Now, madam, says the prince, give me leave to lay aside my character; let us talk together with the freedom of equals; my quality sets me at a distance from you, and makes you ceremonious; your beauty exalts you to more than an equality. I must then treat you as lovers do their mistresses, but I cannot speak the language; it is enough to tell you how agreeable you are to me, how. I am surprised at your beauty, and resolve to make you happy, and to be happy with you.
I knew not what to say to him a good while, but blushed, and, looking up towards him, said I was already made happy in the favour of a person of such rank, and had nothing to ask of his highness but that he would believe me infinitely obliged.
After he had eaten, he poured the sweetmeats into my lap; and the wine being out, he called his gentleman again to take away the table, who, at first, only took the cloth, and the remains of what was to eat, away; and, laying another cloth, set the table on one side of the room with a noble service of plate upon it, worth at least two hundred pistoles. Then, having set the two decanters again upon the table, filled as before, he withdrew ; for I found the fellow understood his business very well, and his lord's business too.
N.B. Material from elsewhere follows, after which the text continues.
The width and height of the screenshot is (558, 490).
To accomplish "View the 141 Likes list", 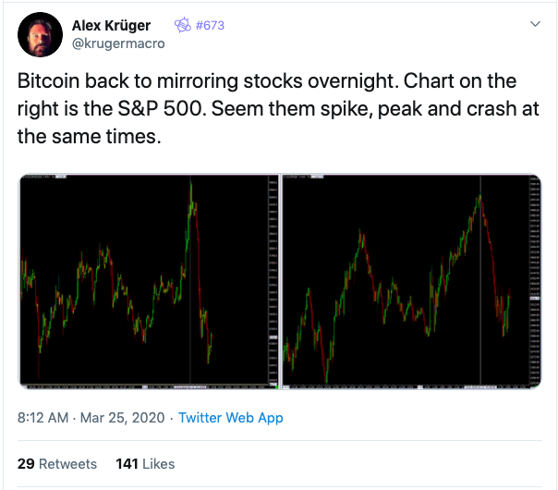I will 145,464.
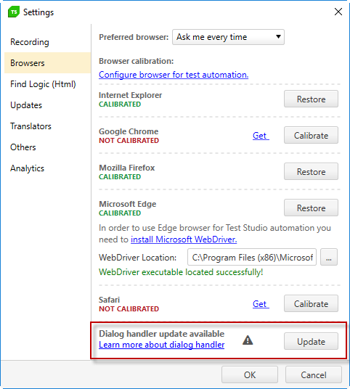
Task: Update the dialog handler
Action: [311, 341]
About half an hour after, the prince told me that I offered to wait a little before, that if I would now take the trouble he would give me leave to give him some wine; so I went to the table, filled a glass of wine, and brought it to him on a fine salver, which the glasses stood on, and brought the bottle or decanter for water in my other hand, to mix as he thought fit.
He smiled, and bid me look on that salver, which I did, and admired it much, for it was a very fine one indeed. You may see, says he, I resolve to have more of your company, for my servant shall leave you that plate for my use. I told him I believed his highness would not take it ill that I was not furnished fit to entertain a person of his rank, and that I would take great care of it, and value myself infinitely upon the honour of his highness's visit.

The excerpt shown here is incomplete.